The military history of Luxembourg is central to the formation of Luxembourg as a nation from its formation around Luxembourg Castle in 963. A place of strategic military significance, Luxembourg had been fortified since the 10th century by over  of walls and towers. Ruled by the House of Luxembourg in the early medieval period, Luxembourg was subsequently invaded by the Bourbons, Habsburgs, Hohenzollerns, and the French, among others.

19th century 
After the defeat of Napoleon in 1815, Luxembourg was disputed between Prussia and the Netherlands.

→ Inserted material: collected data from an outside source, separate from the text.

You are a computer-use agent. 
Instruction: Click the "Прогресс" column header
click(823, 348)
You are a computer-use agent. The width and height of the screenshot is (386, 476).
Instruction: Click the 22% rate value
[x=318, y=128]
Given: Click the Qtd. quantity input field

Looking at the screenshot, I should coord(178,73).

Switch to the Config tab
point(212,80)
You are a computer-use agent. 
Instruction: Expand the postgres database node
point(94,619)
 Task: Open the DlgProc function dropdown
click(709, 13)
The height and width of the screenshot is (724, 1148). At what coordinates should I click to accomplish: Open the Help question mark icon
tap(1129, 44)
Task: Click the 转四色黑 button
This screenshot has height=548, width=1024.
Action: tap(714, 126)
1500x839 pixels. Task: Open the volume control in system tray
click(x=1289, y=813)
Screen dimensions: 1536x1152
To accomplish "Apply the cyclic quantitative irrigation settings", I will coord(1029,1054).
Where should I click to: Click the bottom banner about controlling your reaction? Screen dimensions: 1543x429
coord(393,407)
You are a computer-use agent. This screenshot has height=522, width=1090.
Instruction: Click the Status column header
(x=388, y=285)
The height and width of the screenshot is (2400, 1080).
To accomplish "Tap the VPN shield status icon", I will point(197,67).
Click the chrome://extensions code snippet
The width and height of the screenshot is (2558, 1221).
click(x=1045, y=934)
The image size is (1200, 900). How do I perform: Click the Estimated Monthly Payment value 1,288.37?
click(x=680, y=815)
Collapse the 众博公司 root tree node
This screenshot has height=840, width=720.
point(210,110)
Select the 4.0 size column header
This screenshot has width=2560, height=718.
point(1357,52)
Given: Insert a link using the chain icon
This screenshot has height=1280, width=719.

The Belgian Revolution of 1830–1839 reduced Luxembourg's territory by more than half, as the predominantly francophone western part of the country was transferred to Belgium. Luxembourg's independence was reaffirmed by the 1839 First Treaty of London and again by the 1867 Second Treaty of London, after the Luxembourg Crisis nearly led to war between Prussia and France. The King of the Netherlands remained Head of State as Grand Duke of Luxembourg, maintaining personal union between the two countries until 1890. At the death of William III, the Dutch throne passed to his daughter Wilhelmina, while Luxembourg (at that time restricted to male heirs by the Nassau Family Pact) passed to Adolph of Nassau-Weilburg.

World War II 

During World War II, Luxembourg abandoned its policy of neutrality, when it joined the Allies in fighting Nazi Germany. It was again invaded and subject to German occupation in the Second World War in 1940, and was formally annexed into the Third Reich in 1942. Its government, exiled to London, set up a small group of volunteers who participated in the Normandy invasion. It became a founding member of the United Nations in 1946, and of NATO in 1949. The contribution Luxembourg makes to its defence and to NATO consists of a small army (currently consisting of around 800 people). As a landlocked country, it has no navy.

Korean War 
During the Korean War, Luxembourg contributed a 44-man contingent, attached to the Belgian contingent, to the United Nations force. Luxembourg achieved the dual distinction of deploying the largest proportion of its military force (10%) amongst all states contributing to the United Nations forces, and suffering the highest proportion of casualties (more than one third) amongst all United Nations contingents.

Present 
Luxembourg also lacks an air force, though the seventeen NATO AWACS aeroplanes are for convenience registered as aircraft of Luxembourg. In accordance with a joint agreement with Belgium, both countries have put forth funding for one A400M military cargo plane, currently on order. Luxembourg still jointly maintains three NATO Boeing 707 model TCAs (for cargo and training purposes) based at NATO Air Base Geilenkirchen.